Sangue e terrore alla fine di un concerto di Ariana Grande, in una Manchester Arena colma di giovani e giovanissimi. Un’esplosione, forse due, o forse un secondo ordigno inesploso. Diciannove i morti confermati, almeno 50 feriti e panico per le migliaia di persone presenti nel palazzetto.

La polizia ha confermato che si tratta di un atto di terrorismo. Secondo quanto riportano alcuni media, potrebbe trattarsi di una bomba “farcita di chiodi”. L’esplosione sarebbe avvenuta nel foyer del palazzetto, poco dopo le 22.30, subito dopo la fine del concerto.

Facebook ha attivato per le persone che erano nella zona colpita dall’attentato il suo Safety Check, la funzione per comunicare ai propri amici che non si è rimasti colpiti dall’esplosione.

Le prime parole della politica inglese, nel pieno della campagna elettorale per il voto dell’8 giugno, arrivano dalla premier, Theresa Mai.

Il sindaco di Manchester, Andy Burnham ha dichiarato: “Il mio cuore è con le famiglie che hanno perso i loro cari. La mia ammirazione è per i nostri coraggiosi servizi di soccorso. Una notte terribile per la nostra grande città”.

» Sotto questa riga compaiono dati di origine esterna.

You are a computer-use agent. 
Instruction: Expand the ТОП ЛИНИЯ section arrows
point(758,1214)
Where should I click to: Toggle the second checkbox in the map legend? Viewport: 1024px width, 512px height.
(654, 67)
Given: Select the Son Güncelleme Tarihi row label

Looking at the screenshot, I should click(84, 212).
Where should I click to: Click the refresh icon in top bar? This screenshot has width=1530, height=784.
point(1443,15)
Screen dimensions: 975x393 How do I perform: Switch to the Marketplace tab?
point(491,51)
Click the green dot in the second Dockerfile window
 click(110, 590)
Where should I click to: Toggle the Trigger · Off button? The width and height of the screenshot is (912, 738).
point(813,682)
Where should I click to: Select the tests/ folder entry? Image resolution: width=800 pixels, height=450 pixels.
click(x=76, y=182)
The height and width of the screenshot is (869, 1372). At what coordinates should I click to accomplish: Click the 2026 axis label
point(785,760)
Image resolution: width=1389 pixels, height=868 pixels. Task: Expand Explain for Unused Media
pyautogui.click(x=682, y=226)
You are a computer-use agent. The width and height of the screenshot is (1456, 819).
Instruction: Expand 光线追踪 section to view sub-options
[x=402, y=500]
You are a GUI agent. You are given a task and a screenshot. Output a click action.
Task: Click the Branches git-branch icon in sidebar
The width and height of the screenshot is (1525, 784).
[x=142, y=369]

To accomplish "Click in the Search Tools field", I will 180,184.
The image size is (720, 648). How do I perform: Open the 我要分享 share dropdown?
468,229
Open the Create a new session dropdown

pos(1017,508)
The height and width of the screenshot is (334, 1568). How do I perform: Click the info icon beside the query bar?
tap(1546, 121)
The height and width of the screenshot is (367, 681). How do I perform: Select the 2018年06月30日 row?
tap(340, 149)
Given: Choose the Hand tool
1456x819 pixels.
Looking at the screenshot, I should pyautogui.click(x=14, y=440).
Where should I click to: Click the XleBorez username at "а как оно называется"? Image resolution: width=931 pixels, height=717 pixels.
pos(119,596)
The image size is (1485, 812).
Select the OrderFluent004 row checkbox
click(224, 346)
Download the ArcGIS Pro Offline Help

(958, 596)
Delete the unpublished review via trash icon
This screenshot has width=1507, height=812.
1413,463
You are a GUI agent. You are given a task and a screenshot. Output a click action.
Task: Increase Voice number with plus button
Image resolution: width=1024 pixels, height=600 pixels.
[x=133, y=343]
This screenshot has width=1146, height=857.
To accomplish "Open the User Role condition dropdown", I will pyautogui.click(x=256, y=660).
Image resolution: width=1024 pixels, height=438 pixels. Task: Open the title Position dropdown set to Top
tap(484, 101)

Con i suoi 21mila posti, la Manchester Arena – nome completo è Manchester Evening News Arena – è il secondo palazzetto più grande d’Europa (il primo è ad Anversa). Il concerto di Ariana Grande, idolo dei teenager, era la prima tappa europea del tour mondiale dell’artista. La cantante ha fatto sapere di stare bene ma è “inconsolabile” e “devastata”, secondo quanto riferisce il sito Tmz. Il concerto di giovedì alla O2 Arena è ora in forse: “Non è in condizioni di esibirsi”.